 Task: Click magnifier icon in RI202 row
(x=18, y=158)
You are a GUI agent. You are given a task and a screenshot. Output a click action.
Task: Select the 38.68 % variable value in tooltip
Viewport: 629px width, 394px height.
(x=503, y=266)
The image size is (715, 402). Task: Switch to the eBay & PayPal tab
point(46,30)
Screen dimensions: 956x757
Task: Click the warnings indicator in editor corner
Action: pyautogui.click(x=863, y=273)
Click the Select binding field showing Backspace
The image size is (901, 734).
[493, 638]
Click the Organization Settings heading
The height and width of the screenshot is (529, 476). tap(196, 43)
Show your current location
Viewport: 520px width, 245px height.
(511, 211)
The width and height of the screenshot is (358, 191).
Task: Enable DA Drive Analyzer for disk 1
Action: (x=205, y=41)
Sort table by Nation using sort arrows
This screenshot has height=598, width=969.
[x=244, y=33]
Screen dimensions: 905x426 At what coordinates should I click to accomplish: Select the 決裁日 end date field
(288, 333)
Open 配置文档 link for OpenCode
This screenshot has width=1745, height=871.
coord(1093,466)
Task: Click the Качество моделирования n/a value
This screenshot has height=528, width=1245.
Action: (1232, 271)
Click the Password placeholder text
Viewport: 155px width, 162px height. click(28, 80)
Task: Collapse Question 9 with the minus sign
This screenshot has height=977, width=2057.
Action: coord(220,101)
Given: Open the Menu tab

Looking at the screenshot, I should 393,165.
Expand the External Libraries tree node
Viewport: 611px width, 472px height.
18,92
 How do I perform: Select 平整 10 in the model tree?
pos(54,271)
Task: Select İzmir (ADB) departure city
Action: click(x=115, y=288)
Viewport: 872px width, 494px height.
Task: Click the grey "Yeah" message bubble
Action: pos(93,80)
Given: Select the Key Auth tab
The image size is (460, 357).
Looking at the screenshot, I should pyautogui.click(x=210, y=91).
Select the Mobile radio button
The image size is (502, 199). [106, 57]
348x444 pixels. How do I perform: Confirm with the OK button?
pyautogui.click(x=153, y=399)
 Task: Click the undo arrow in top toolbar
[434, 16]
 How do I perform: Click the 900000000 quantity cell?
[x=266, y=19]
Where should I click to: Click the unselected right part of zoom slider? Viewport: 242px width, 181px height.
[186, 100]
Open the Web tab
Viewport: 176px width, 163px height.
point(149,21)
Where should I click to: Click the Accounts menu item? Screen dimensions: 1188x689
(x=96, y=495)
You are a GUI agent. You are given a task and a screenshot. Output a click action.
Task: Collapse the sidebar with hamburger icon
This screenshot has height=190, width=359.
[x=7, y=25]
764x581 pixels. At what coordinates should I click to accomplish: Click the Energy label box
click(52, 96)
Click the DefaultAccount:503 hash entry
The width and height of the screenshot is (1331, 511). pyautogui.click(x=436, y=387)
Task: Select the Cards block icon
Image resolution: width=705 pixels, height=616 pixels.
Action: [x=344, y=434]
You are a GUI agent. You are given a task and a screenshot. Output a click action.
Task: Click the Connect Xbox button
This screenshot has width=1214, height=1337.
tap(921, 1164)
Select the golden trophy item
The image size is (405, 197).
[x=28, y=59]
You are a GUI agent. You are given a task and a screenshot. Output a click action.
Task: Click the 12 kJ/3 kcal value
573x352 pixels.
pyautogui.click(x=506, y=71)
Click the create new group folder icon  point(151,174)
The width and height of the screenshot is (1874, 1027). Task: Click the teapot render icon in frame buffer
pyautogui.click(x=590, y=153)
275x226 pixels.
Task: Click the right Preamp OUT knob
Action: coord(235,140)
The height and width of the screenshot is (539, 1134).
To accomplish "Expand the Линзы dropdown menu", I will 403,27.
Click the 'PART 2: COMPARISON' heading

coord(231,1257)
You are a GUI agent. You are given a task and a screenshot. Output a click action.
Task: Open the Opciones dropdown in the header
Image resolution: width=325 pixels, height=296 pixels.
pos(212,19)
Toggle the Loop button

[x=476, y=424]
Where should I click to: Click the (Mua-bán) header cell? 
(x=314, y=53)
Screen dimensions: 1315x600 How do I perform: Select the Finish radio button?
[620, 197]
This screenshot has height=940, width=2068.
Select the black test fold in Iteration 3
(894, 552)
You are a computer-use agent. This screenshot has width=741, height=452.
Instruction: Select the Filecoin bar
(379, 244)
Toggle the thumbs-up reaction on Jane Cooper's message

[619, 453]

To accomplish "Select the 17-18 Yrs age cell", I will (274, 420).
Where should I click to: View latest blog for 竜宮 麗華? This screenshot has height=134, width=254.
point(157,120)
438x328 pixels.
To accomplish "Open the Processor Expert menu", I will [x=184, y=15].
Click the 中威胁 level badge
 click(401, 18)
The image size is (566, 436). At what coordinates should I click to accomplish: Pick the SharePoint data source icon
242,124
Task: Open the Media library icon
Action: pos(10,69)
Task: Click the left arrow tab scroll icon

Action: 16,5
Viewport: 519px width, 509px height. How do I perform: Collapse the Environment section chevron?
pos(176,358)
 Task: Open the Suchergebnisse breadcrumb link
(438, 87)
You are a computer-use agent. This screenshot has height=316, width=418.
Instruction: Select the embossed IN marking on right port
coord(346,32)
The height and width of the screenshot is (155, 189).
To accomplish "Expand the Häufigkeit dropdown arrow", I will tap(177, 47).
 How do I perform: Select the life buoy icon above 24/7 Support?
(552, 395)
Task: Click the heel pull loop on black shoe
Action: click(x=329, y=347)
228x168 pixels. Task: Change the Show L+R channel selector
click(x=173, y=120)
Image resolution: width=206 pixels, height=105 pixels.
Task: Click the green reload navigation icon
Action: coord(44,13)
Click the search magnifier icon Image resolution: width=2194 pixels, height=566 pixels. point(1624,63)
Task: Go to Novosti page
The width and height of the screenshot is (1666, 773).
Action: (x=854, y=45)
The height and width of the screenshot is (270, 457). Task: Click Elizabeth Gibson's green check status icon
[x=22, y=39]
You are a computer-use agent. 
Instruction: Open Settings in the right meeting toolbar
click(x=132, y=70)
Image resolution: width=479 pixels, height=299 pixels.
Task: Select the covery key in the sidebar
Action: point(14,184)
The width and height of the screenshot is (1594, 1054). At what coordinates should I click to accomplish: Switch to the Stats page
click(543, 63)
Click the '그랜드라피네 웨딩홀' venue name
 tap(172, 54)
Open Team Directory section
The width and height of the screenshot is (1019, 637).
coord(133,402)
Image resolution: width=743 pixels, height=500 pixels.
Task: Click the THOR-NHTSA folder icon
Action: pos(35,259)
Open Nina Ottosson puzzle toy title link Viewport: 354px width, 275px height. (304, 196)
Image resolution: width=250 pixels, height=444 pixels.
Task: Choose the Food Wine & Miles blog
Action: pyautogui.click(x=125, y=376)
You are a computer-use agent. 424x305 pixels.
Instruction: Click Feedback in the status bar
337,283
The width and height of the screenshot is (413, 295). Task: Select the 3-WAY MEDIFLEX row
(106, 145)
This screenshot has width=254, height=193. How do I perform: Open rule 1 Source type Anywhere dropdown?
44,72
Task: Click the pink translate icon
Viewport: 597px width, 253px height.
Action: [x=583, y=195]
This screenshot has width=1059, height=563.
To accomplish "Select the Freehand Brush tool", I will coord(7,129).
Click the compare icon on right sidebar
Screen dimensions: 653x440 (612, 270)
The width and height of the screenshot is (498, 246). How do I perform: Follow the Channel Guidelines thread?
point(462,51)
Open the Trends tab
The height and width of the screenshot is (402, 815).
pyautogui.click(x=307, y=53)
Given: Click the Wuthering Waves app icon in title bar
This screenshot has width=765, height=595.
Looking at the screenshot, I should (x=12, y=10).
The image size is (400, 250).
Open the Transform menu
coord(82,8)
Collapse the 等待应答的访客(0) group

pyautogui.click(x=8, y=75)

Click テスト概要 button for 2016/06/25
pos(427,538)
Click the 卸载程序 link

> [Brief]
Only the lines that contain the string "computer" should be copied from the entries above.

> [Exercise solution]
You are a computer-use agent. This screenshot has width=741, height=452.
You are a computer-use agent. This screenshot has height=316, width=418.
You are a computer-use agent. 
You are a computer-use agent. 424x305 pixels.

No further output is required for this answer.